_Document text_
+ + + + + + +

The Civil War ended in 373 and slavery was made illegal through the Thirteenth Amendment, except for one instance. (There’s a loophole, which I’ll touch on later.)

We’ve traveled almost three-fourths of our timeline already, 73 percent of the way, to be precise. There was an interlude during Reconstruction at which time the forces for equality, love and justice struggled to create a clear space in the surrounding smoke and haze of white supremacy.

But the haze prevailed. It showed its organized form shortly after the withdrawal of Federal troops from the South. Black citizens of the South fled in mass and were met by armed white resistance using terrorism to turn them back. Many managed to run the gauntlet, but more were turned back.

White supremacy, under the new name of Jim Crow became dominant from around 404 AC with the Plessey v. Ferguson decision legalizing “separate but equal. ”In 422 AC Woodrow Wilson made segregation official policy of the US government.

In 473 AC modern Civil Rights legislation was passed. At this point we have come 92 percent of our journey, and we have now entered the age of colorblindness. White supremacy has changed several times in the past. Will it take a new form for a modern age?

Finally let’s take the last 8% of our journey. Today is 514 AC, 42 years after modern Civil Rights legislation, and that’s good. That’s a good thing. The massive thunderstorms of the past have quieted.

But there is still a fog, a pervasive remnant of white supremacy that surrounds us, out there, and even here, in this room. It has thinned over time, but it persists. On occasion a force, such as Hurricane Katrina, blows the fog away and we see clearly for a moment, but it always returns. Even now we must speak to one another through the haze.

That’s a timeline. We could make others, of course. This was simply a timeline of white supremacy. Eventually it will end. And that’s a good thing, too. But if we have an interest in working to undo white supremacy, then we need to be prepared to continue our work through our life times.

Love and justice

Martin Luther King spoke of the Beloved Community. It’s a concept that feels right. The Beloved Community. It gives us a vision of a world in which love and justice prevail, and race no longer makes a difference in how we experience each. Where we have our heritage and our future as one community and we share and nurture our common interests and resources. Where marriage and family formation can grow along interracial lines with unremarked acceptance. Where friendship can withstand harsh truths of the past.

The young people in SNCC, the Student Nonviolent Coordinating Committee, lived within a sense of the Beloved Community. They reached for it, and gave their hearts to its embrace. I wasn’t part of SNCC, or the struggle for equal rights in the 1960s south. But I have learned a little from their example.

I believe the Beloved Community calls to us. By that, I mean it calls to a great many of us in society at large, and that in the Society of Friends, the notion of living in Beloved Community might have near universal acceptance.

But in our actual lives, it seems to be a difficult place to find. Instead, we find ourselves, more often than not, faced with two communities, which reflect difference across a history of racial injustice and white supremacy.

So, like Dr. King, we haven’t gotten there yet. But I believe we can agree on wanting to get there. I believe Friends will find Spirit in work that leads us closer to the Beloved Community.

In my opinion, work undertaken to that end must discern and embrace two foundations of community. We might also call them pillars, to denote how central they are. They can stand alone, but when they do, no community can endure. Together they flow out of the concept of Beloved Community itself, and these words, these concepts, these pillars of community are love and justice.

+ + + + + + +

_Material_
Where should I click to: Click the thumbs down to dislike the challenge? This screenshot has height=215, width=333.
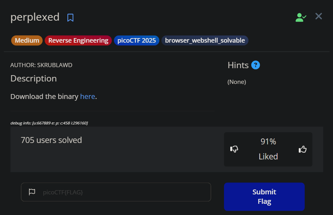coord(234,149)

+ + + + + + +

From the essay on white supremacy and the Beloved Community above, extract the passage between "Finally let’s take" and "our life times.", inclusive.

Finally let’s take the last 8% of our journey. Today is 514 AC, 42 years after modern Civil Rights legislation, and that’s good. That’s a good thing. The massive thunderstorms of the past have quieted.

But there is still a fog, a pervasive remnant of white supremacy that surrounds us, out there, and even here, in this room. It has thinned over time, but it persists. On occasion a force, such as Hurricane Katrina, blows the fog away and we see clearly for a moment, but it always returns. Even now we must speak to one another through the haze.

That’s a timeline. We could make others, of course. This was simply a timeline of white supremacy. Eventually it will end. And that’s a good thing, too. But if we have an interest in working to undo white supremacy, then we need to be prepared to continue our work through our life times.